Para coletar todas as informações, porém, é preciso muito trabalho. Para se ter uma ideia, parte desse estudo consiste em medir toda a madeira morta com mais de dois centímetros de diâmetro nas áreas demarcadas para pesquisa, o que por si só já seria um grande esforço. Mas não para por aí. Ele também estuda aquilo que se chama de serapilheira, material que fica no chão da floresta e é composto por folhas, frutos e pequenos galhos. Além disso, há a medição de fluxo de CO2 feita através de analisador de gás infravermelho. “Para o doutorado, selecionei quatro áreas para estudo: parcelas sem nenhuma intervenção do homem; outras onde houve o corte seletivo de madeira; locais que foram desmatados e agora estão regenerados; e, por fim, uma parcela que foi desmatada para virar plantação, depois teve criação de gado e agora, como faz parte do Parque Estadual, começou a se recuperar, mas ainda no estágio inicial de regeneração”, explicou.
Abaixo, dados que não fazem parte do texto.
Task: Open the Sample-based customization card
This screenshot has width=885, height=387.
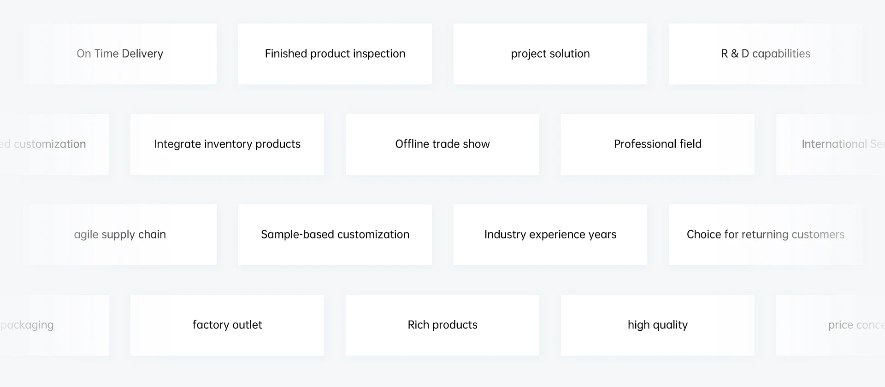Action: tap(335, 235)
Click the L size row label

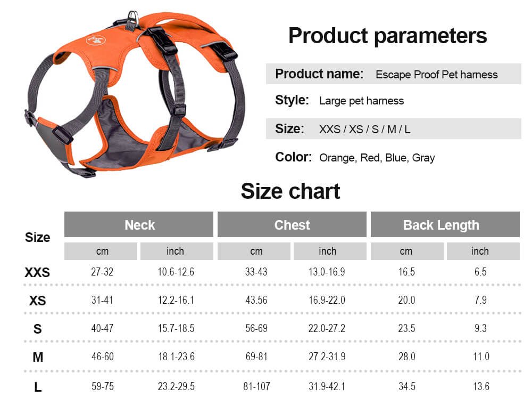pos(38,387)
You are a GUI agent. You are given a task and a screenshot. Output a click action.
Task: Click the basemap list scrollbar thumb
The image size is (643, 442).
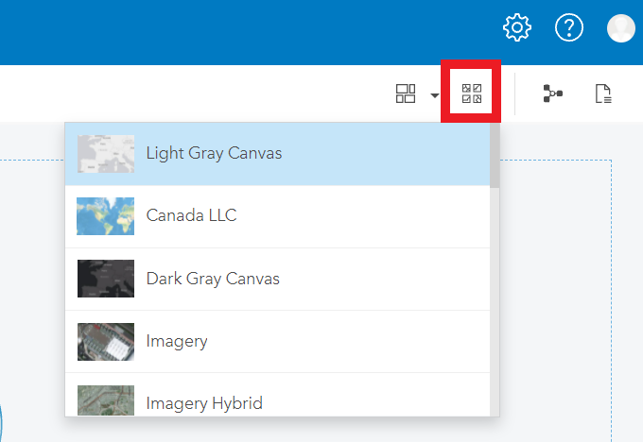click(x=495, y=157)
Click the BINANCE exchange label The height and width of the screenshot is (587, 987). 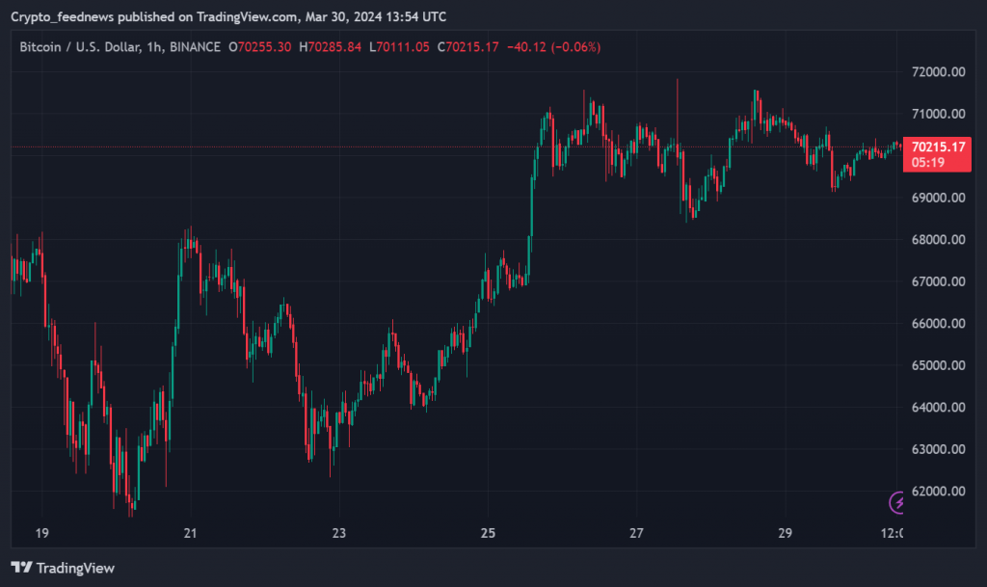[193, 47]
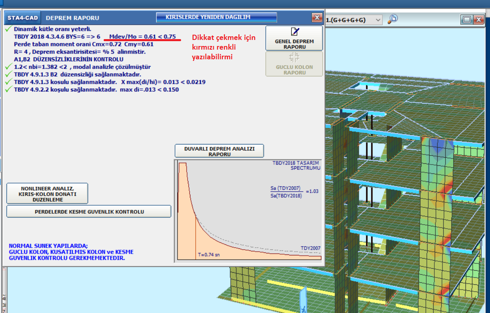
Task: Run PERDELERDE KESME GUVENLIK KONTROLU
Action: 89,211
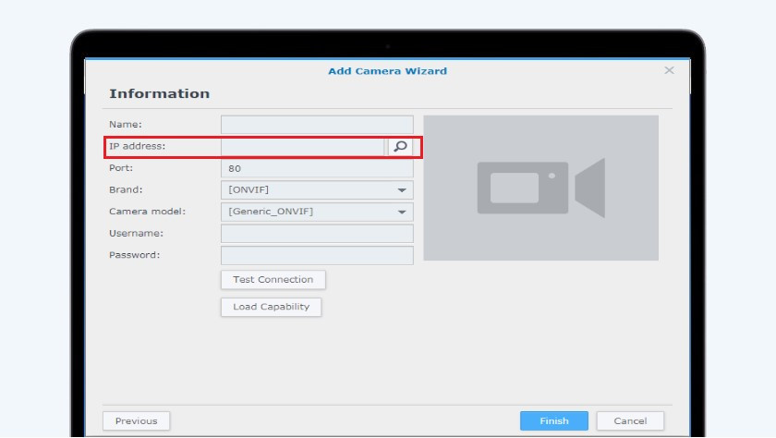Go back with the Previous button
The height and width of the screenshot is (438, 776).
pos(136,421)
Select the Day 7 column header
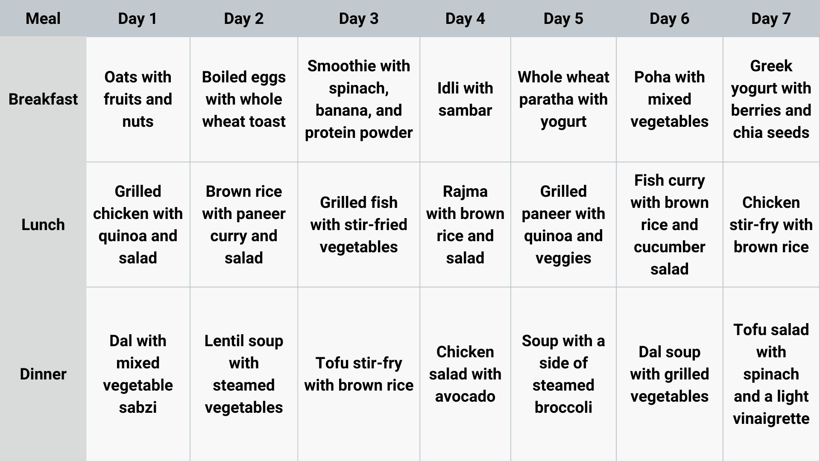This screenshot has width=820, height=461. [x=771, y=19]
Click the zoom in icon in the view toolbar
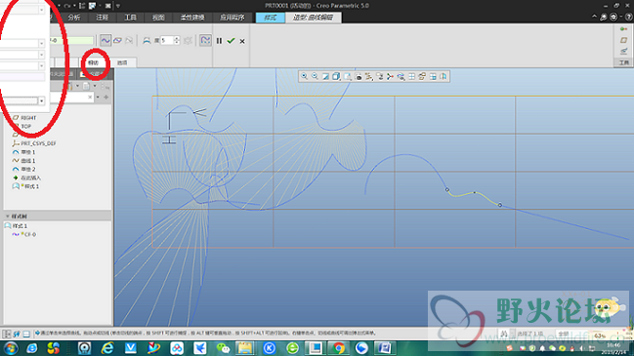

Levantando os dados desses espaços, quando concluído o trabalho, será possível dizer com certeza se o estoque de carbono é o mesmo em áreas de mata virgem e regenerada, ou quão diferente ele é entre estas áreas.
Todo esse estudo desenvolvido por Quimbayo, que é estudante do Programa de Ecologia do Instituto de Biolagia da Unicamp (Universidade Estadual de Campinas), no Parque Estadual da Serra do Mar é financiado pela FAPESP (Fundo de Amparo à Pesquisa do Estado de São Paulo) através do Projeto Temático ECOFOR (Biodiversidade e Funcionamento de Florestas Degradadas e em Recuperação na Amazônia e na Mata Atlântica).

Mata Atlântica e o efeito estufa

Saber qual o tamanho do estoque de carbono na Mata Atlântica pode ter relação direta com as pesquisas sobre o efeito estufa, causador do aquecimento global. O pesquisador explica que o carbono estocado nas árvores acaba sendo liberado para a atmosfera, após sua morte e decomposição, o que pode acarretar no agravamento do efeito estufa. “Mas é preciso ter em mente que a morte de árvores é uma coisa que acontece naturalmente na mata e que os troncos caídos têm diversas funções, entre elas acumular umidade, o que ajuda na absorção de água pelas raízes de plantas ainda vivas. Também serve como refúgio para a fauna. O que tentamos entender é se em áreas regeneradas esse estoque da necromassa se mantém ou sofre alguma alteração”, finaliza.
Com o levantamento, sabendo quanto de carbono temos nessas áreas de Mata Atlântica, poderemos entender o tamanho de sua participação na regulação do clima global. Porém, para saber se essas áreas reflorestadas estão se estabilizando, ainda será necessário um estudo a longo prazo.